Internet viole le sanctuaire des lois et des frontières nationales. Le réseau informatique mondial transgresse les règles de morale jusque dans les familles, en mettant à la portée de tous une information débridée.
«Il existe un sentiment d’anxiété face à la vitesse à laquelle cette technologie évolue, une peur de l’inconnu qui retient les gens», souligne John Carson, du Centre national américain d’information légale pour les familles.

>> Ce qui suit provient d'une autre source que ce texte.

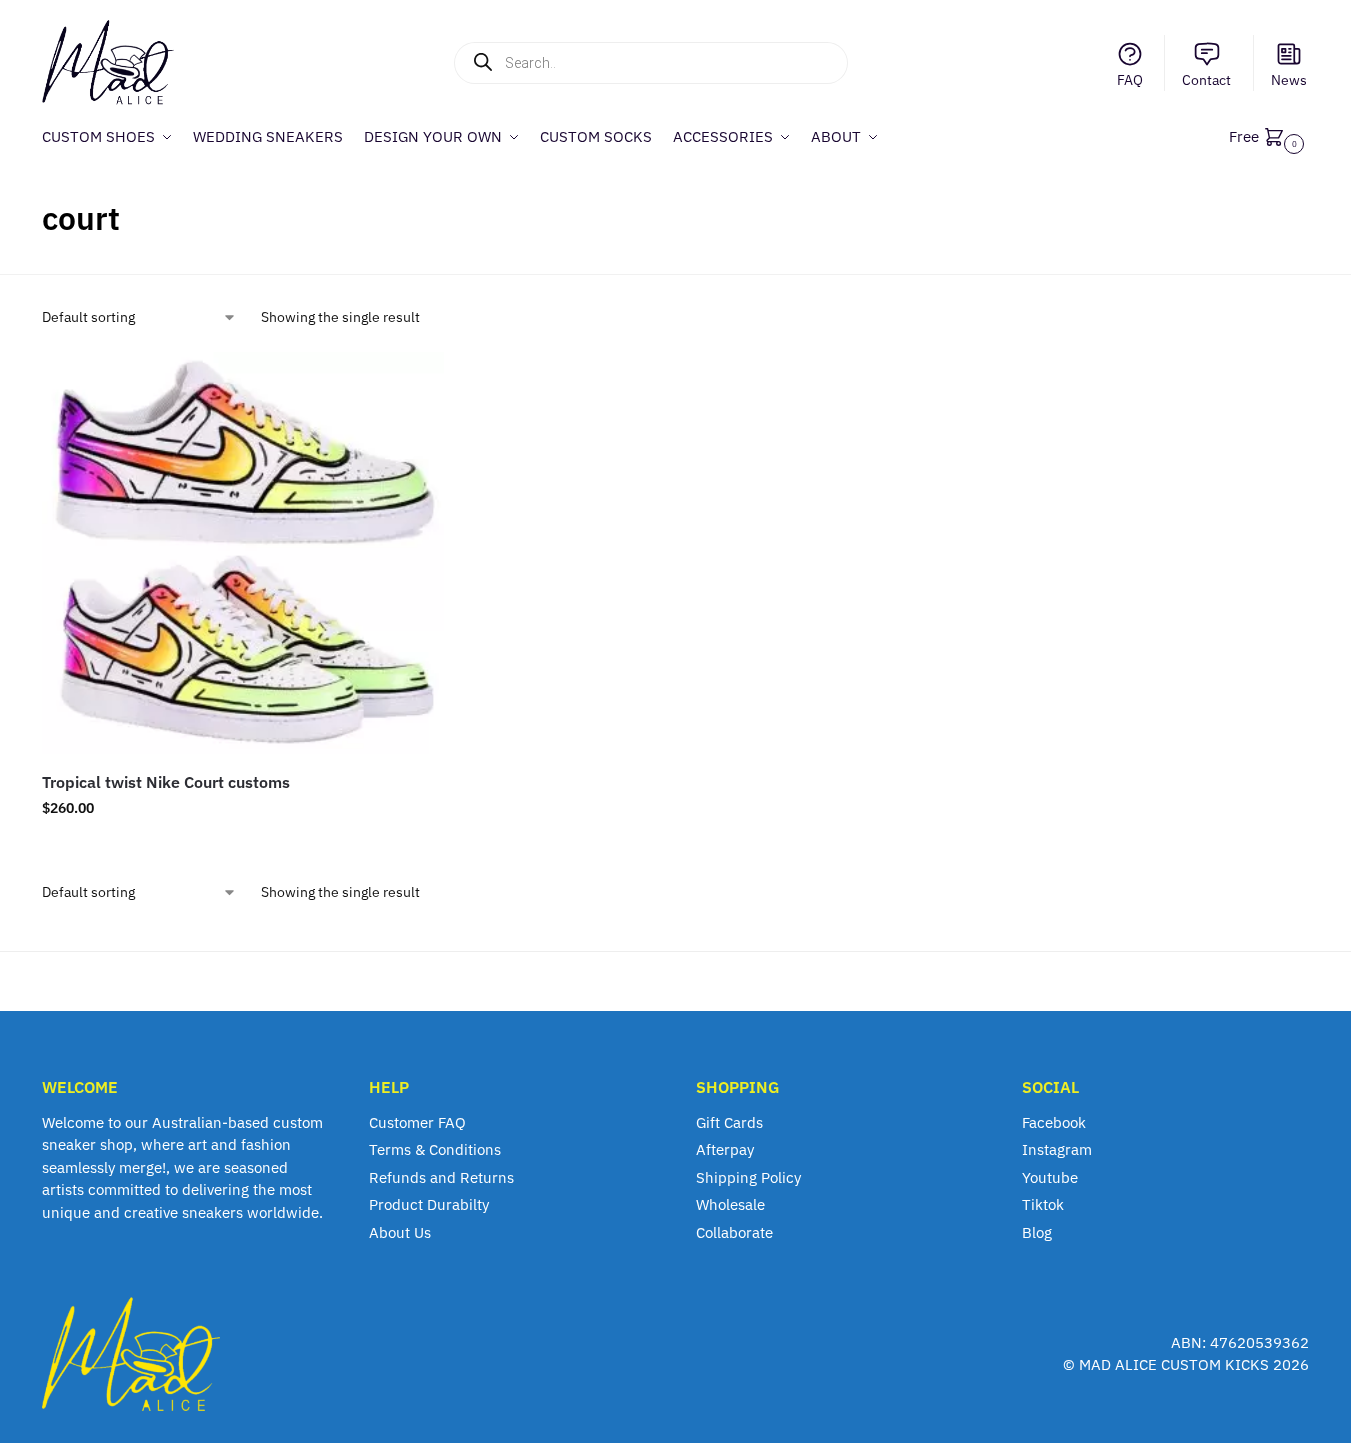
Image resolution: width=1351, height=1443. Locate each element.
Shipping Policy (748, 1177)
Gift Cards (729, 1122)
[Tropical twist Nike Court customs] (243, 553)
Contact (1206, 80)
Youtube (1050, 1177)
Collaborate (734, 1232)
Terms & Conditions (435, 1149)
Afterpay (725, 1149)
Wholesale (730, 1204)
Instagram (1057, 1149)
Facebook (1054, 1122)
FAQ (1130, 80)
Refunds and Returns (441, 1177)
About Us (400, 1232)
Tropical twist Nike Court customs (166, 782)
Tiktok (1043, 1204)
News (1289, 80)
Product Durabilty (429, 1204)
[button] (1269, 136)
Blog (1037, 1232)
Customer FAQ (417, 1122)
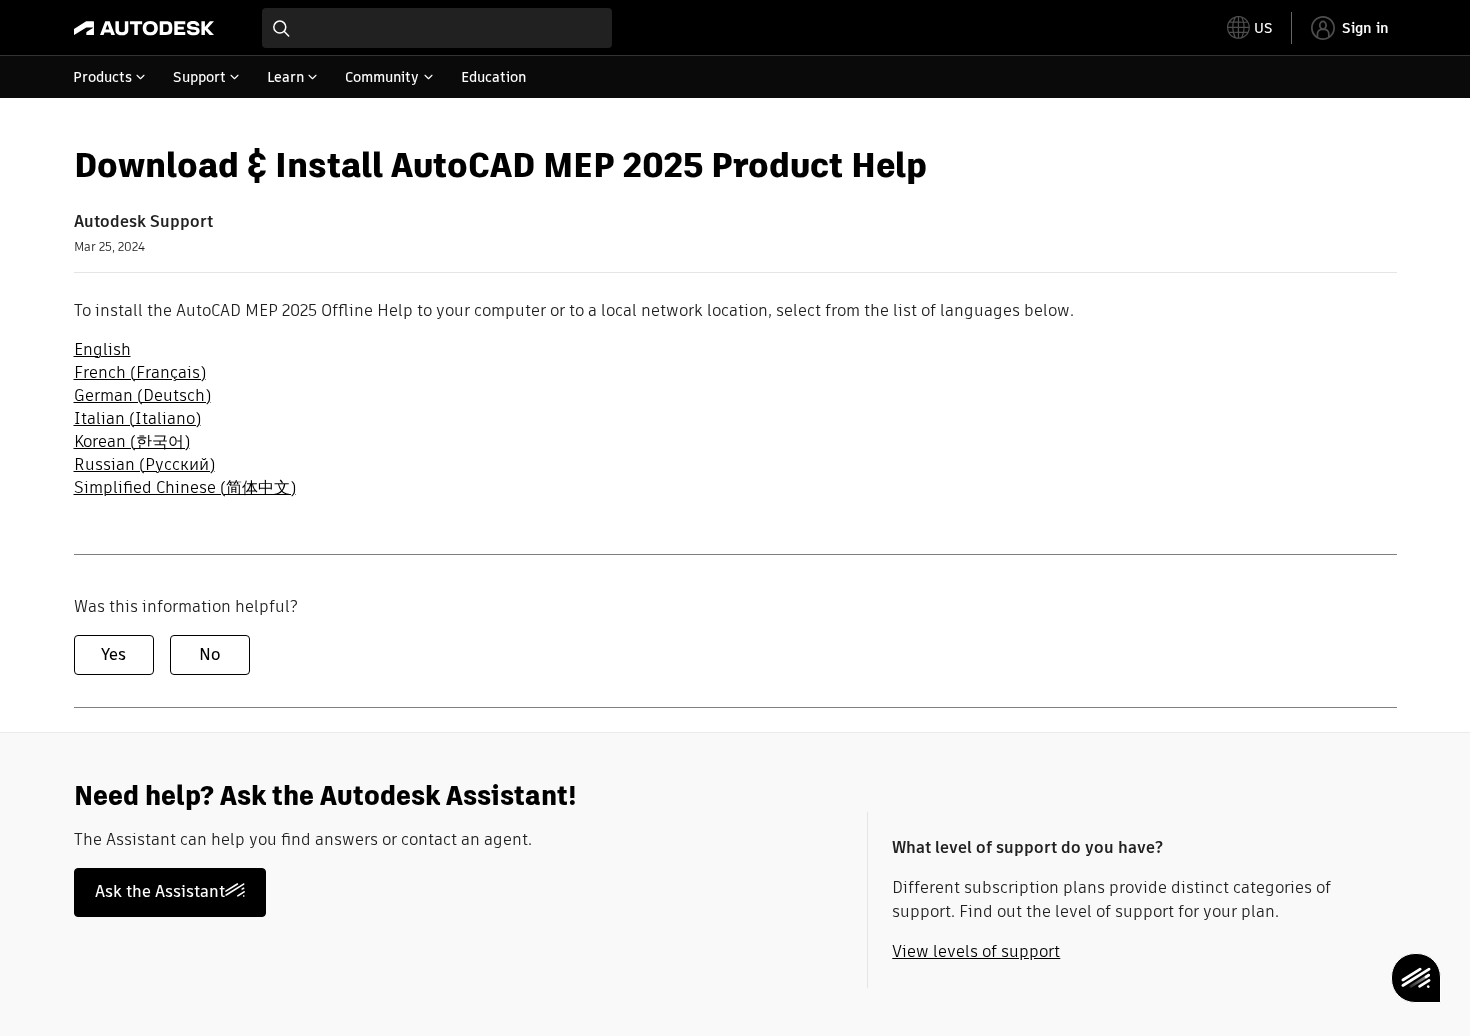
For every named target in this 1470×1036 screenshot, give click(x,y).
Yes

«En fait, ajoute M. Carson, Internet n’est pas cette terrifiante incarnation du mal», que répercutent de nombreux médias, se focalisant sur les aspects négatifs du réseau. «Mais ce n’est pas non plus tout rose et merveilleux», comme le voudrait l’enthousiaste marketing des constructeurs informatiques, fournisseurs d’accès et éditeurs en ligne.
Pour Steve Case, le PDG du service en ligne America Online (10 millions d’abonnés), Internet suscite une réaction similaire à celle des autres technologies qui ont bouleversé les communications.

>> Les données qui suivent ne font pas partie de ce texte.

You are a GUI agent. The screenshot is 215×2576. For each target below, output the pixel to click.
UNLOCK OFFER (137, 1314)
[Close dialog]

«Lorsque le téléphone a été inventé, il y a un siècle, on a dit que ce serait la fin de l’écrit. Lorsque la télévision est apparue dans les foyers, dans les années 60, on a dit que c’était la fin du dialogue familial», rappelait récemment M. Case. «Aujourd’hui, on dit qu’Internet signifie la fin des valeurs morales».
«Il ne fait aucun doute qu’ils (extrémistes et pornographes) se connectent au réseau, qu’ils essaiment leur message en toute liberté, parfois en se dissimulant derrière des façades avenantes», reconnaît Kathryn Montgomery, responsable d’une association de parents et enseignants autour d’Internet, The Children Partnership.
Une approche active
Mais «c’est à nous tous, associations, entreprises et universitaires, de participer activement à la création d’un contenu positif», affirme-t-elle.
Des 50 à 70 millions de personnes qui, dans le monde, ont choisi de se connecter au réseau, une majorité semble soutenir une approche active.
Un sondage du magazine américain Family PC, paru dans le numéro de décembre, montre que 68% des parents qui disposent d’un ordinateur relié à Internet sont inquiets de «l’exposition des enfants à un contenu sexuel». 67% craignent l’invasion de leur vie privée par les technologies de marketing personnalisé, auxquelles les enfants sont particulièrement vulnérables.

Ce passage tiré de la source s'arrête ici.